Can you recast the records, from the start through the line containing "click(x=1030, y=665)", as a two-column CSV headed request and answer? Give one row per record, put each field in quotation marks with line breaks turned into spaces, and leave the pictures out.

[Word and element locating data]
+ + + +

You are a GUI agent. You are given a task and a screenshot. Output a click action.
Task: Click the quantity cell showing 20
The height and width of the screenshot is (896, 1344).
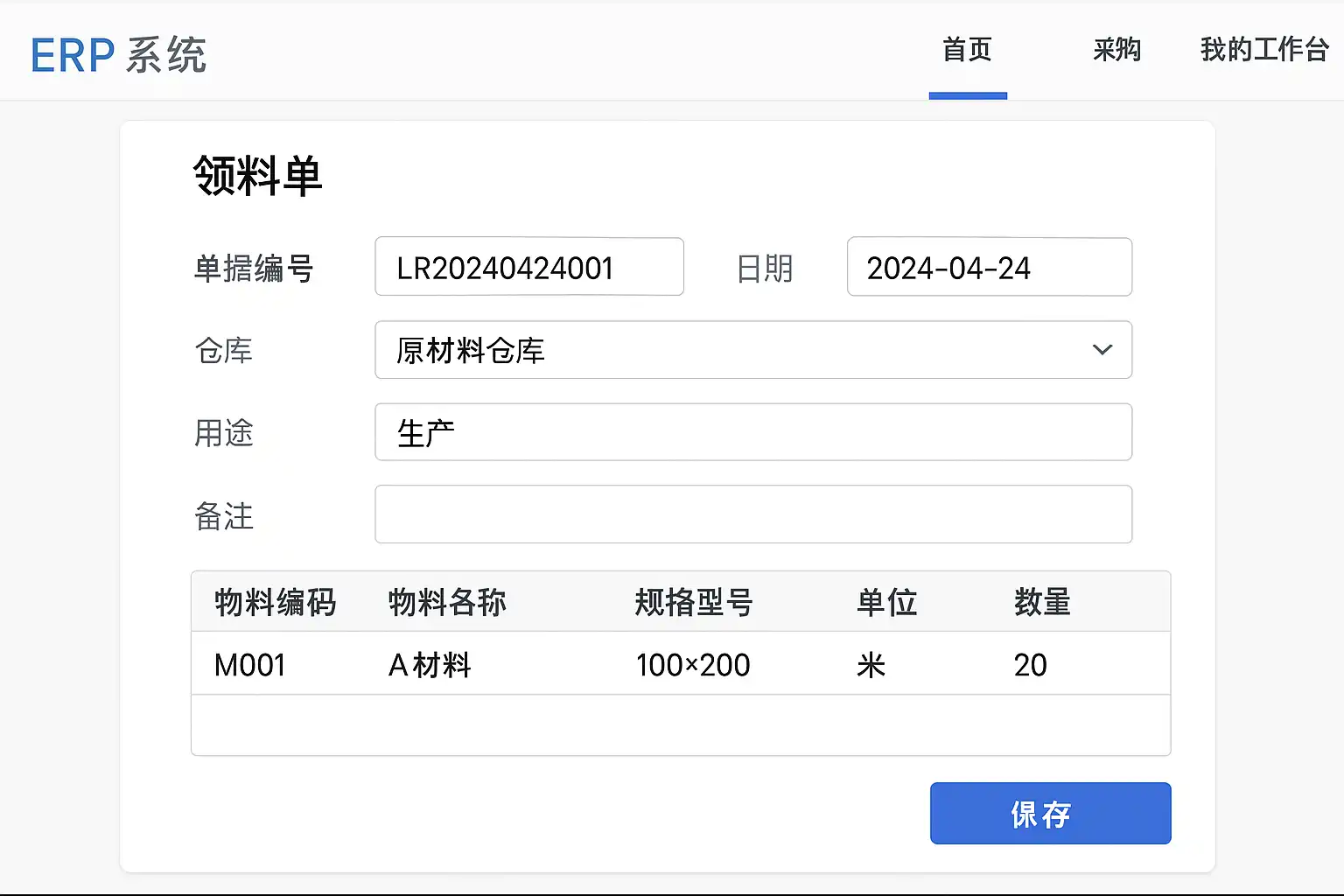click(x=1030, y=665)
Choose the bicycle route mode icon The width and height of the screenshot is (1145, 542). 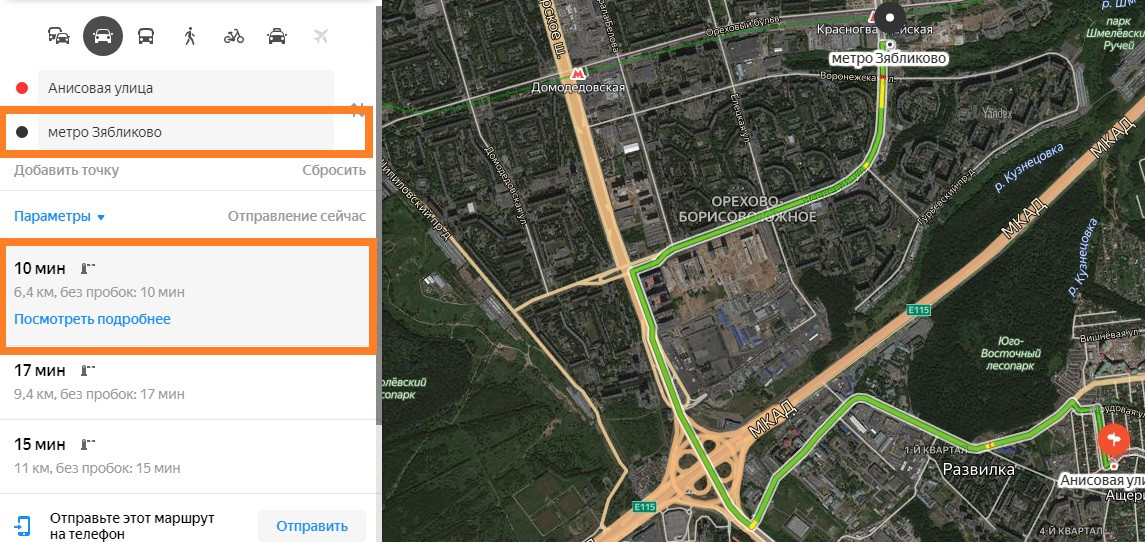tap(234, 36)
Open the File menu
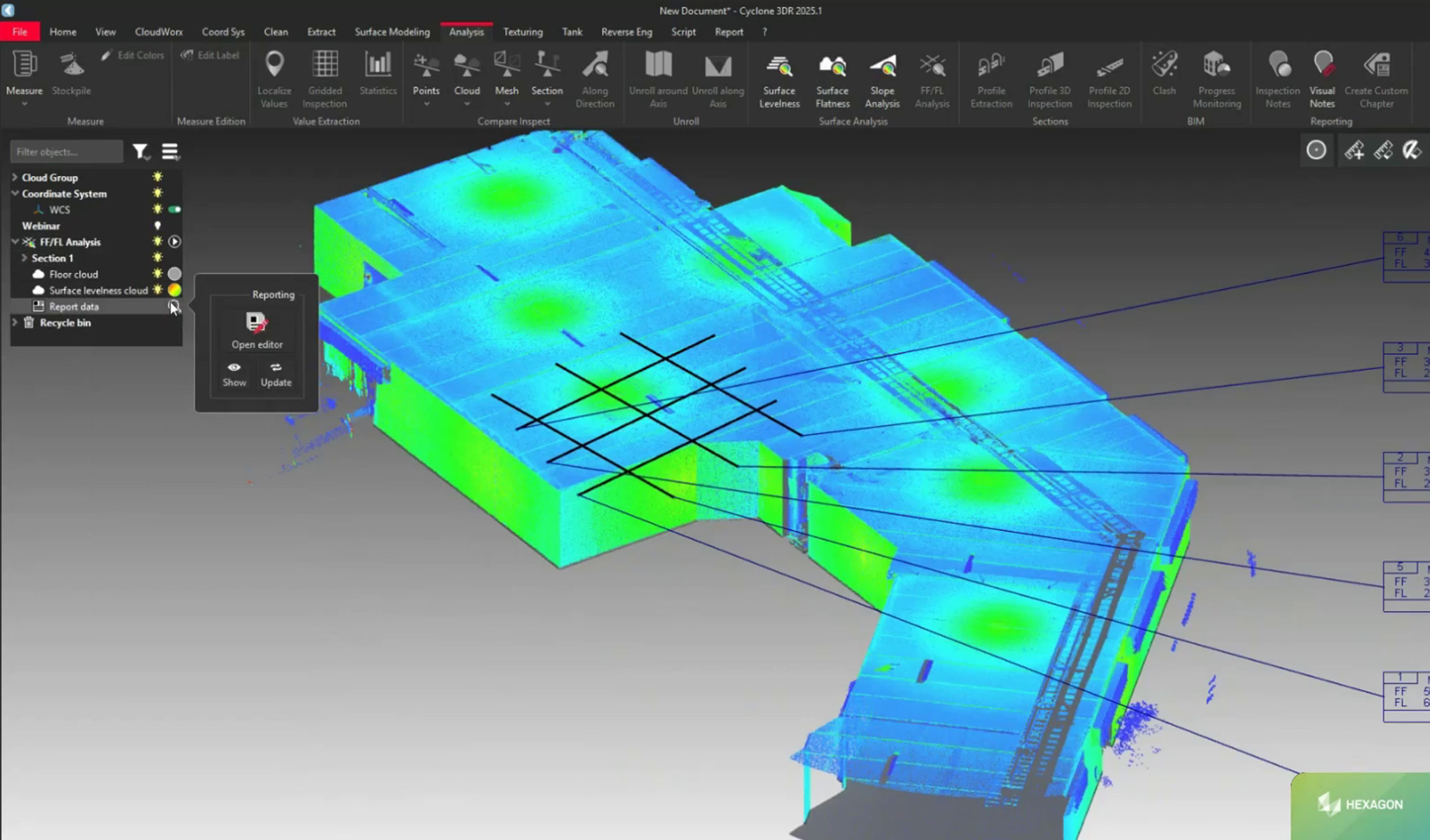The width and height of the screenshot is (1430, 840). pos(20,32)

+ + + +

*Task answer*.
request,answer
"You are a GUI agent. You are given a task and a screenshot. Output a click action. Task: Click the quantity cell showing 20 The height and width of the screenshot is (896, 1344).","click(x=1030, y=665)"